If you have a lesson for my 30s you’d like to share, please drop a comment below or email me directly! Receiving your wisdom would be the greatest gift.
Without further ado:
Embrace solitude. There is nothing sweeter than becoming your best companion.
Keep a calendar and prioritize what’s important to you.
Figure out your ‘why’.
Journal daily. It’s been my biggest healing tool, I’ve had one for over 10 years.
Eat whole foods. What you eat changes your mood and brain more than you’re aware of.
Go to therapy. Even if ‘everything is fine.’
Go on a daily walk.
Prioritize sleep. If you do anything from this list, make it this one. At least 8-9 hours of sleep per night.
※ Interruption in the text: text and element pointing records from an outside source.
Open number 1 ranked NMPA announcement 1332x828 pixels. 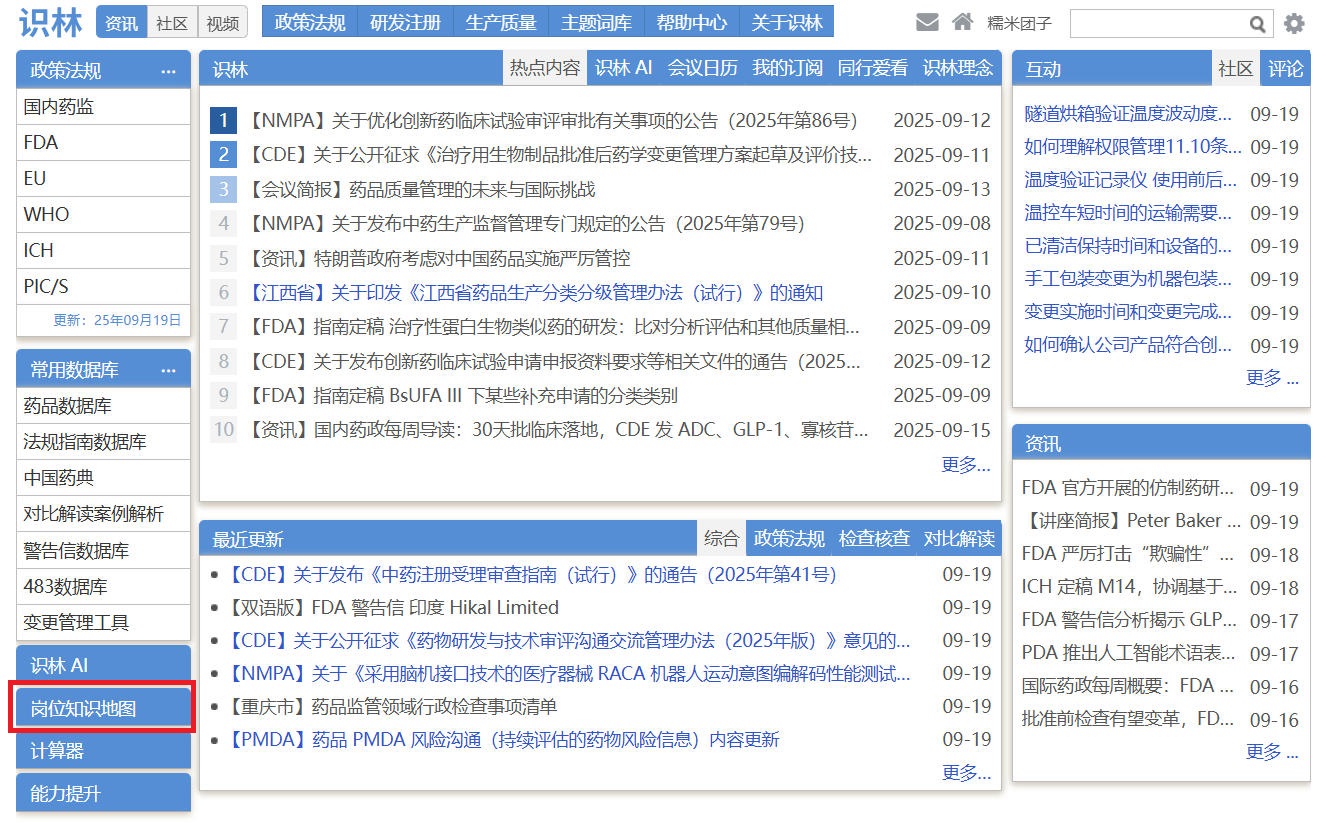click(x=551, y=121)
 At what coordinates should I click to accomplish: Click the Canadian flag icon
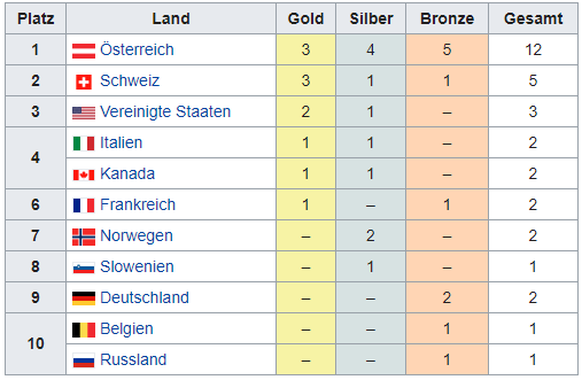[x=84, y=175]
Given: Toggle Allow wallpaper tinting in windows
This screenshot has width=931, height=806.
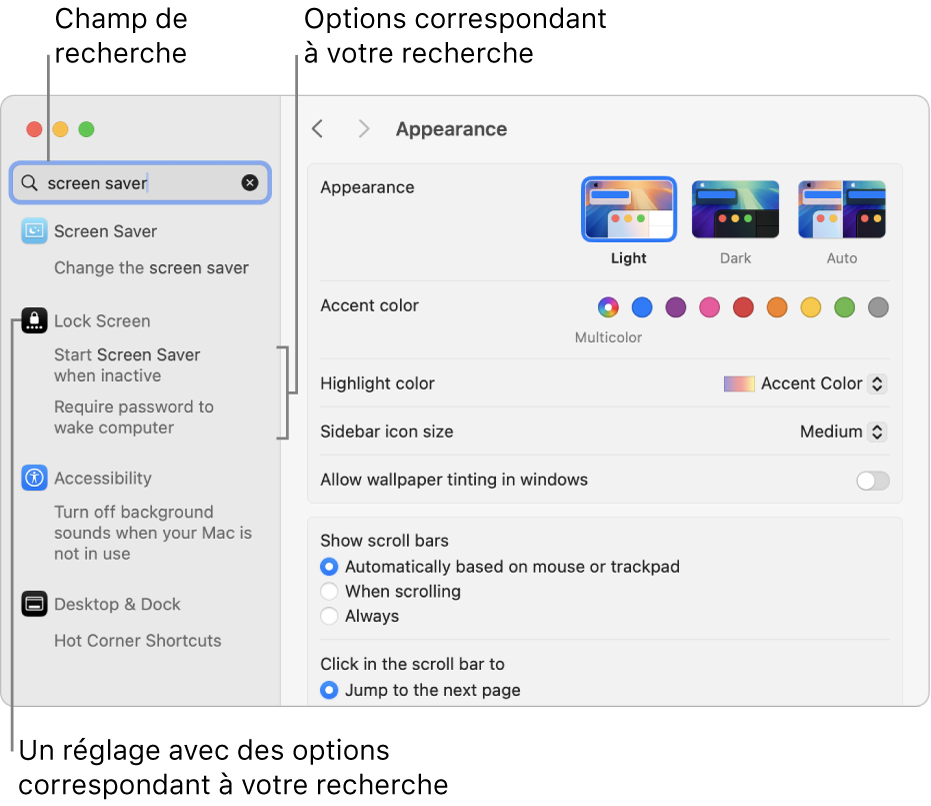Looking at the screenshot, I should click(x=872, y=481).
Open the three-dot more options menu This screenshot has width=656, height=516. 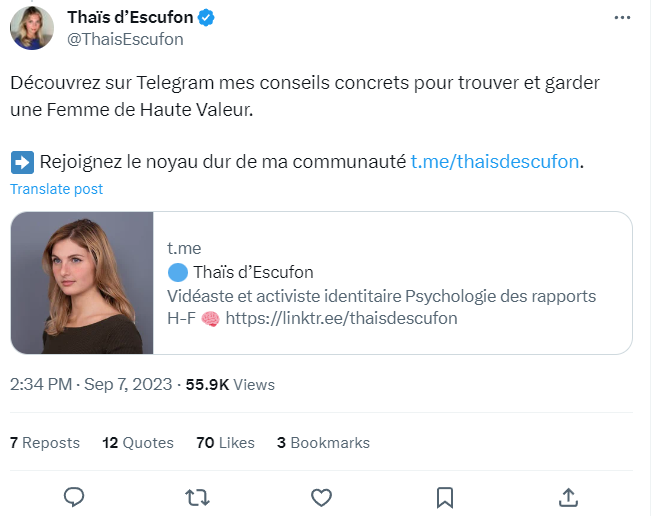[x=622, y=19]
Say no often. Your energy is precious, protect it.
Never, ever disappoint yourself. Whenever you’re faced with a decision, someone will end up disappointed. Either your friend is disappointed that you didn’t go out, or you’re disappointed that you have to miss your morning workout because you stayed out. The choice is yours, choose wisely.
Build a routine. Either in the morning or evening depending on your circadian archetype.
Don’t lie or gossip. The truth will always come out, gossip is not only hurtful, but by judging others you’re also limiting yourself.
Meditate daily.
Save for an emergency fund.
Invest in your retirement. Tori Dunlap is my favorite Financial Expert to learn from on this subject.
Breathe first, then respond.
Say ‘I love you’ loud and often, even if the other person is not ready to say it back.
Speak your truth, but learn to face the truth. We are always only ‘partially correct’.
Don’t be afraid to start a conversation with the people next to you.
When you forgive others, they may not notice, but you will heal. Forgiveness is not something we do for others; it’s a gift for ourselves.
Your growth as a conscious being is measured by the number of uncomfortable conversations you’re willing to have.
People reveal who they are, be willing to believe them.
Buy yourself flowers. Place them somewhere you will see them daily to remind your nervous system that it’s okay to slow down and ‘smell the flowers’
Be loud about your needs, and if they aren’t met, be prepared to walk away.
You don’t need to overextend or explain yourself around the people who truly see you and care for you. Learn to hold on to those relationships tightly.
Look up at the sky, trees, stars, and buildings.
Personal integrity is essential.
Spend time with mother nature.
When you’re thinking of someone, send them a quick text. You’re not expecting a response, but outreaching is what matters.
Get comfortable with death. It’s not about wanting to die, but understanding that someday, all of us will. Today is your life. It may be all you’ve got. Go dance, kiss deeply, eat the damn cake, feel the sun on your skin.
CAKE
If you’re wondering what kind of cake I am eating it’s this beautiful Summer Berry Mixed Berry and Lemon cake from local baker Maddy’s Bakeshop.
GIFT
Every year I like to ‘gift’ myself a challenge, this year is climbing Mt.Shuksan with one of my besties in July!
READING
If you haven’t read Fourth Wing by Rebecca Yarros, you’re going to want to pick up a copy as soon as possible. I don’t normally read fiction, but after a few friends hammered onto me how good this book was I decided to give it a go. I’m now obsessed and will be reading the series this entire summer.